Try it – Can you pull out each line of the data below that includes the word "screenshot"?

Study material –
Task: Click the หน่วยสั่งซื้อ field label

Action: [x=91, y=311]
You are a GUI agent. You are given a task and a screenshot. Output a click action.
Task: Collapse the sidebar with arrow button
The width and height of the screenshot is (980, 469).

Exercise result –
You are a GUI agent. You are given a task and a screenshot. Output a click action.
The width and height of the screenshot is (980, 469).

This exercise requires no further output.